Whereas the United States has a proud history of recognizing
and condemning the Armenian Genocide, the killing of
1.5 million Armenians by the Ottoman Empire from
1915 to 1923, and providing relief to the survivors of the
campaign of genocide against Armenians, Greeks, Assyrians,
Chaldeans, Syriacs, Arameans, Maronites, and other
Christians;
Whereas the Honorable Henry Morgenthau, United States
Ambassador to the Ottoman Empire from 1913 to 1916,
organized and led protests by officials of many countries
against what he described as the empire’s “campaign of
race extermination”, and was instructed on July 16,
1915, by United States Secretary of State Robert
Lansing that the “Department approves your procedure ...

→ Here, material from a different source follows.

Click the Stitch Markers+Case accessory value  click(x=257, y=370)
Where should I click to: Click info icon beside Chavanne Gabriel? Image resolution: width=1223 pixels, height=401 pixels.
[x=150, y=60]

to stop Armenian persecution”;
Whereas President Woodrow Wilson encouraged the formation
of the Near East Relief, chartered by an Act of Congress,
which raised $116,000,000 (over $2,500,000,000
in 2019 dollars) between 1915 and 1930, and the Senate
adopted resolutions condemning these massacres;
Whereas Raphael Lemkin, who coined the term “genocide” in
1944, and who was the earliest proponent of the United
Nations Convention on the Prevention and Punishment
of Genocide, invoked the Armenian case as a definitive
example of genocide in the 20th century;
Whereas, as displayed in the United States Holocaust
Memorial Museum, Adolf Hitler, on ordering his military
commanders to attack Poland without provocation in 1939,
dismissed objections by saying “Who, after all, speaks
today of the annihilation of the Armenians?”, setting the
stage for the Holocaust;
Whereas the United States has officially recognized the
Armenian Genocide, through the United States Government’s
May 28, 1951, written statement to the International
Court of Justice regarding the Convention on
the Prevention and Punishment of the Crime of Genocide,
through President Ronald Reagan’s Proclamation
No. 4838 on April 22, 1981, and by House Joint
Resolution 148, adopted on April 8, 1975, and House Joint
Resolution 247, adopted on September 10, 1984; and
Whereas the Elie Wiesel Genocide and Atrocities Prevention
Act of 2018 (Public Law 115–441) establishes that
atrocities prevention represents a United States national
interest, and affirms that it is the policy of the United
States to pursue a United States Government-wide strategy
to identify, prevent, and respond to the risk of atrocities
by “strengthening diplomatic response and the effective use
of foreign assistance to support appropriate transitional
justice measures, including criminal accountability,
for past atrocities”: Now, therefore, be it
Resolved, That it is the sense of the House of Representatives
that it is the policy of the United States to—
(1) commemorate the Armenian Genocide
through official recognition and remembrance;
(2) reject efforts to enlist, engage, or otherwise
associate the United States Government with denial
of the Armenian Genocide or any other genocide; and
(3) encourage education and public understanding
of the facts of the Armenian Genocide,
including the United States role in the humanitarian
relief effort, and the relevance of the Armenian
Genocide to modern-day crimes against humanity.